__Problem__. Write out the material below again, substituting "Identify" for every occurrence of "Describe" and keeping all other text unchanged. Leave the pictures out of your answer.
== Provided data ==
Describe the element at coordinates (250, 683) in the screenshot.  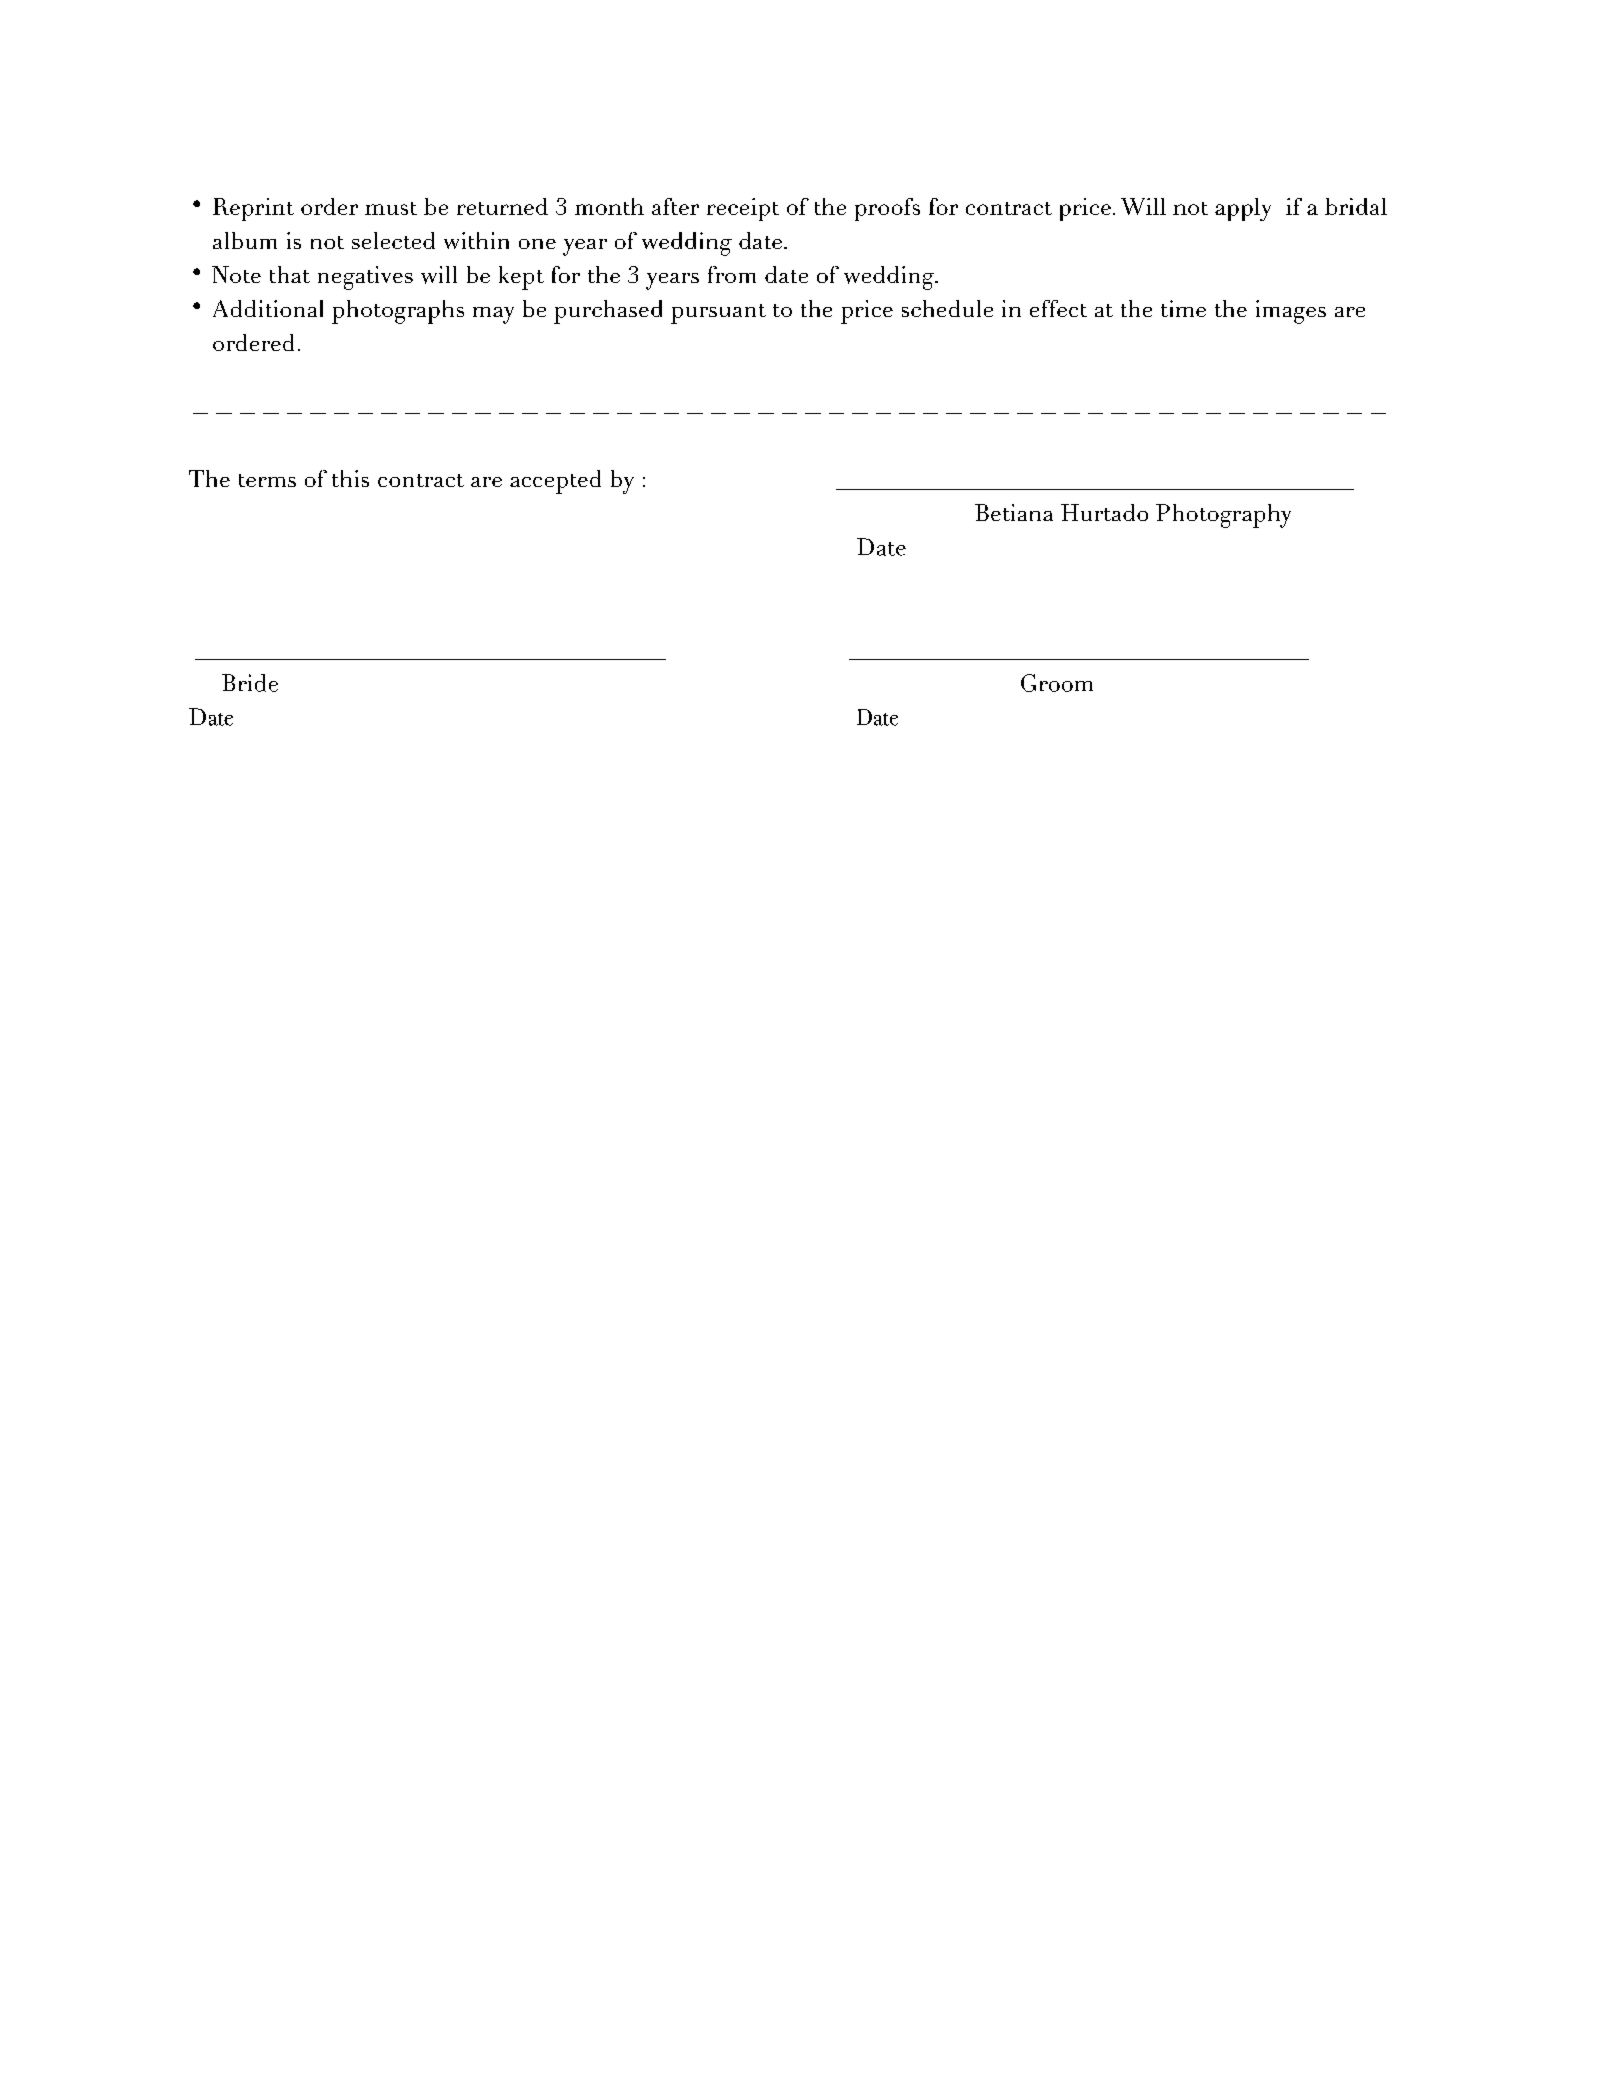
I see `Bride` at that location.
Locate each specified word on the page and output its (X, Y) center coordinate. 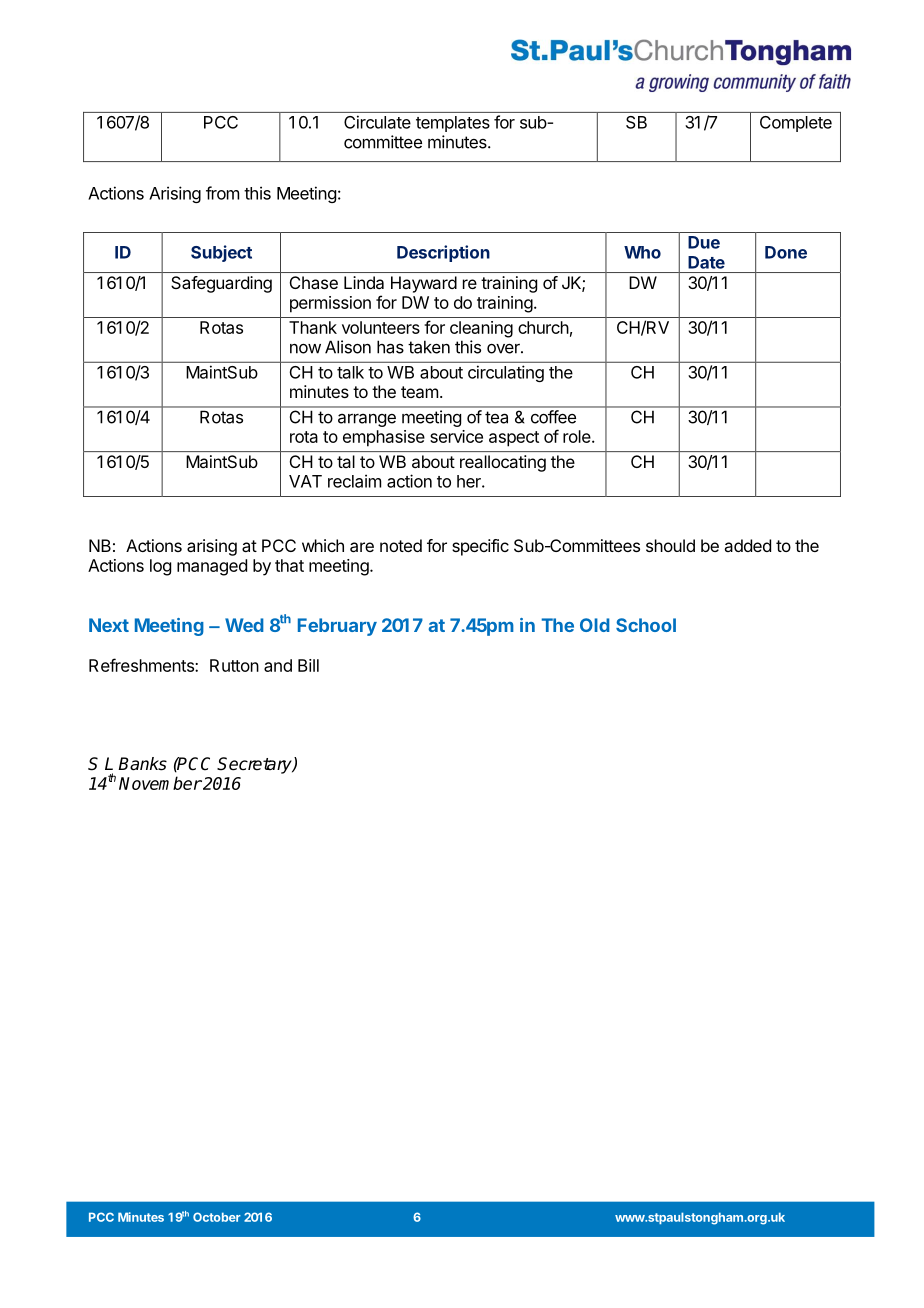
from (222, 193)
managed (212, 567)
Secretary (255, 765)
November (160, 783)
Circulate (377, 122)
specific (480, 547)
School (646, 625)
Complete (796, 124)
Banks (142, 764)
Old (595, 625)
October (217, 1217)
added (747, 545)
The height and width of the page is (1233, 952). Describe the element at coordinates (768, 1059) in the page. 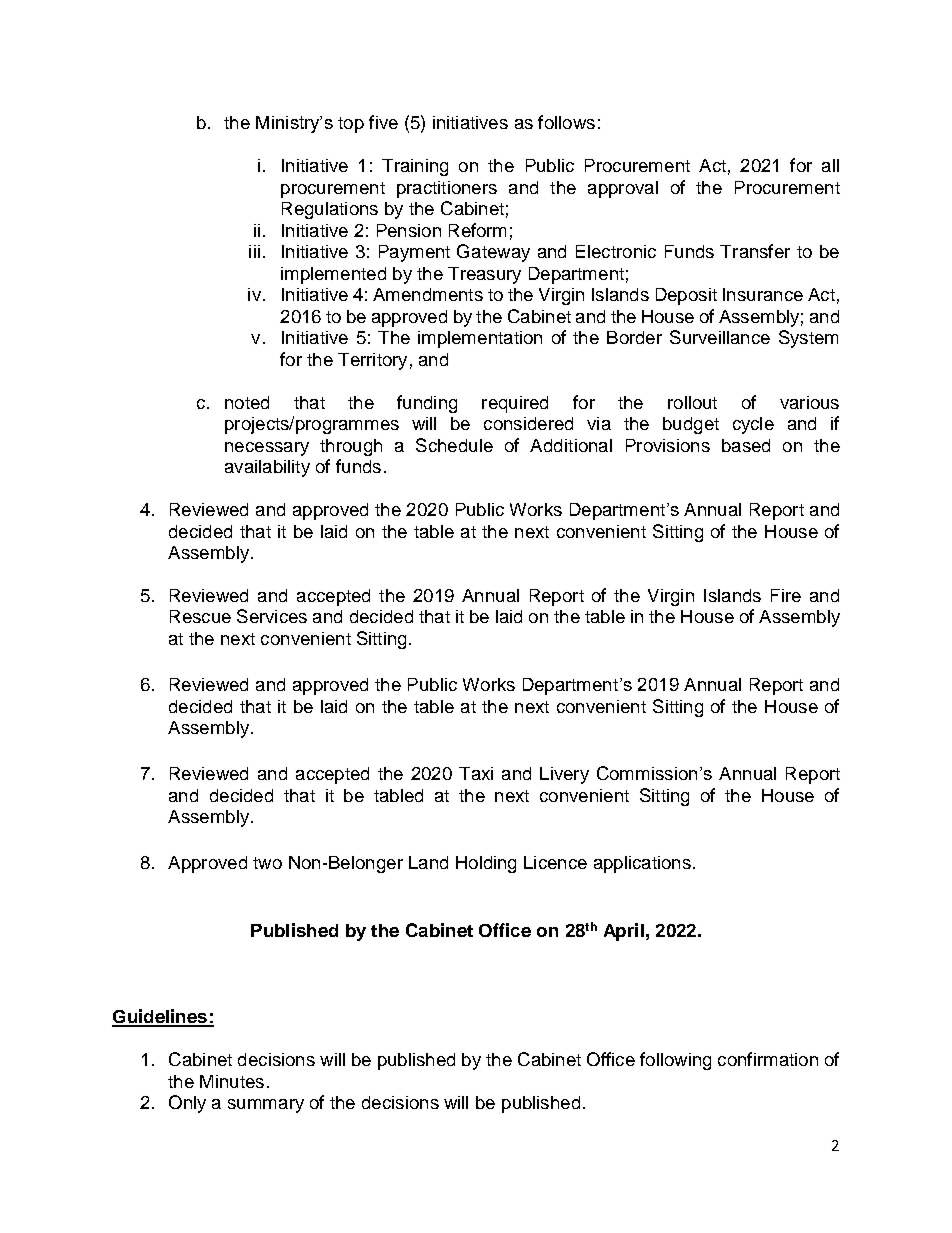

I see `confirmation` at that location.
===
__Solution for this problem__.
Identify the element at coordinates (250, 683) in the screenshot.  
I see `Bride` at that location.
Locate each specified word on the page and output its (X, Y) center coordinate. 
from (222, 193)
managed (212, 567)
Secretary (255, 765)
November (160, 783)
Circulate (377, 122)
specific (480, 547)
School (646, 625)
Complete (796, 124)
Banks (142, 764)
Old (595, 625)
October (217, 1217)
added (747, 545)
The height and width of the page is (1233, 952). Identify the element at coordinates (768, 1059) in the page. 

I see `confirmation` at that location.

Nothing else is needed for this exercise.